大学法人:5年スパン,10年スパンで定年退職後の雇用計画について説明が必要だということはよくわかった。財政状況についても説明が必要だということもよくわかったので努力したい。今後も群馬大学のために協力してやっていきたい。
注
(1)人事院勧告に従い,国家公務員は令和5年度から,定年年齢を2年に1歳ずつ段階的に引き上げることになっており,令和5年度は61歳,令和13年度には65歳となります。また,61歳に達する年度から基本給は7割支給されます。
・人事院解説ページ
https://www.jinji.go.jp/content/900039255.pdf
(2)大学法人側の説明資料には,
※ 現在の再雇用者は「19名」
※ 5年後の再雇用対象者は「32名」
※ 10年後の再雇用対象者は「46名」
※ 15年後の再雇用対象者は「61名」
と朱書きされた男女別の職員構成を表す図(年齢ピラミッド)が記載されています。
(3)国家公務員の行政職(一)適用職員の給与水準を100として比較した国立大学等の事務・技術系職員の賃金水準(ラスパイレス指数)は,法人化後一貫して100を下回り続けてきました。令和2年度の本学職員の指数は,事務・技術職員は90.5,医療職員(病院看護師)は93.9です(いずれも年齢・地域・学歴勘案)。
(4)「財務上の問題であれば,新たな施策により,どのように改善するのか,計画を示す必要がある」という過半数代表者からの質問に対する大学法人からの回答は以下のとおりです。 「本見直しは,①年齢構成の適正化,②安定的な新規採用の確保を目的に行うものです。
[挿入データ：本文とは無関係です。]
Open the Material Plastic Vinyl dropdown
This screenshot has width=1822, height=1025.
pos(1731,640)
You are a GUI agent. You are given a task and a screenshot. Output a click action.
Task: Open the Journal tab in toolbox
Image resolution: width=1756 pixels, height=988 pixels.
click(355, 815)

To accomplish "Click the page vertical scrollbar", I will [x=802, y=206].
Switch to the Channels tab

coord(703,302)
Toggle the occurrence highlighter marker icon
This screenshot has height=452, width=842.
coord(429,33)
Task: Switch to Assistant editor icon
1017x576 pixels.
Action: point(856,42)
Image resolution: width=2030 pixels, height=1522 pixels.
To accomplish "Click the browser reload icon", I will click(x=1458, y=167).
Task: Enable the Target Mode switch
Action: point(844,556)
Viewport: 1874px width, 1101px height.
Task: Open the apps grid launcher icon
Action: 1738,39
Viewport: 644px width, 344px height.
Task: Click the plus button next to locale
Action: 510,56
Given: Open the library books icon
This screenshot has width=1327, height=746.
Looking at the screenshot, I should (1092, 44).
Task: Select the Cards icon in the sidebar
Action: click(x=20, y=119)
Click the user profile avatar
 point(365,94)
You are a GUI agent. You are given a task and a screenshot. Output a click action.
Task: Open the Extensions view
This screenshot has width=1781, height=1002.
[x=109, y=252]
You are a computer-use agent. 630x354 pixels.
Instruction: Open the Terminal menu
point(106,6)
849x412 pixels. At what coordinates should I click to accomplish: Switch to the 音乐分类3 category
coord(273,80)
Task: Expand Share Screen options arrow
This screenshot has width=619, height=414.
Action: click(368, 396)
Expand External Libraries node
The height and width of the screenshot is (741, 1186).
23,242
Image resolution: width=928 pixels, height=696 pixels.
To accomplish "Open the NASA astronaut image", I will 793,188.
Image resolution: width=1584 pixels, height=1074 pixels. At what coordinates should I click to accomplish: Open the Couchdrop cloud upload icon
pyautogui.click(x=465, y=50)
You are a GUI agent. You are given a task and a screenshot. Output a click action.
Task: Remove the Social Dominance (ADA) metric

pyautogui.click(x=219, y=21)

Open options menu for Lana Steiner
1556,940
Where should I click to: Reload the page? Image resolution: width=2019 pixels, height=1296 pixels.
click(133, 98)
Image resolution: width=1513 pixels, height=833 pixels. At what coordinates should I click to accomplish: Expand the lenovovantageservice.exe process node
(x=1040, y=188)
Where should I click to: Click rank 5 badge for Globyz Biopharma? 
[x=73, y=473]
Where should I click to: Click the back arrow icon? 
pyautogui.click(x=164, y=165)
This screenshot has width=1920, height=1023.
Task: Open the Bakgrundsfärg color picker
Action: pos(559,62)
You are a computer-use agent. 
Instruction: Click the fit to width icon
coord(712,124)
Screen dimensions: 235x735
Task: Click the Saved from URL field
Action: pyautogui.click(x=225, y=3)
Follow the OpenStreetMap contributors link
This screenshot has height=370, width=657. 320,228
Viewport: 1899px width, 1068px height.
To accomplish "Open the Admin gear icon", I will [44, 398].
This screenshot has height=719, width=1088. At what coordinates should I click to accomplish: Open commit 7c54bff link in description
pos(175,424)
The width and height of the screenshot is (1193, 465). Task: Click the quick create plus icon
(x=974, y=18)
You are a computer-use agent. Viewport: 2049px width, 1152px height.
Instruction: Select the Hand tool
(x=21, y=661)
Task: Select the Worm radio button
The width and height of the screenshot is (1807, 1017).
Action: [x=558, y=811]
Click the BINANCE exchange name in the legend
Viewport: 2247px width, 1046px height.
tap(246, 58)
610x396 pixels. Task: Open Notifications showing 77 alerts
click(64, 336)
財務上の問題のみに対応するものではありません。
見直しにより経費削減効果も生まれてくると考えますが,このほか,強みのある分野への重点投資やURAなど研究支援人材の採用を行い,競争的資金の獲得増に向けた方策を講じています。こうした外部資金を活用した好循環により,第5期中期目標期間には収入増となるよう目指しており,このことを執行役員会議において全学にお示ししております。併せて,今回の説明会においても説明しています。」
(5)法定労働時間(1日8時間,週40時間)を超える時間外労働や,休日労働を従業員に命じる場合,企業は従業員の代表者と協定を結び労働基準監督署に届け出ることが義務付けられています。これを定めている労働基準法第36条に基づき,この協定届は「36(サブロク)協定」と呼ばれています。36協定では,原則として月45時間(年360時間)を超える時間外労働はできませんが,特別の事情がある場合には,年6回まで例外が認められています。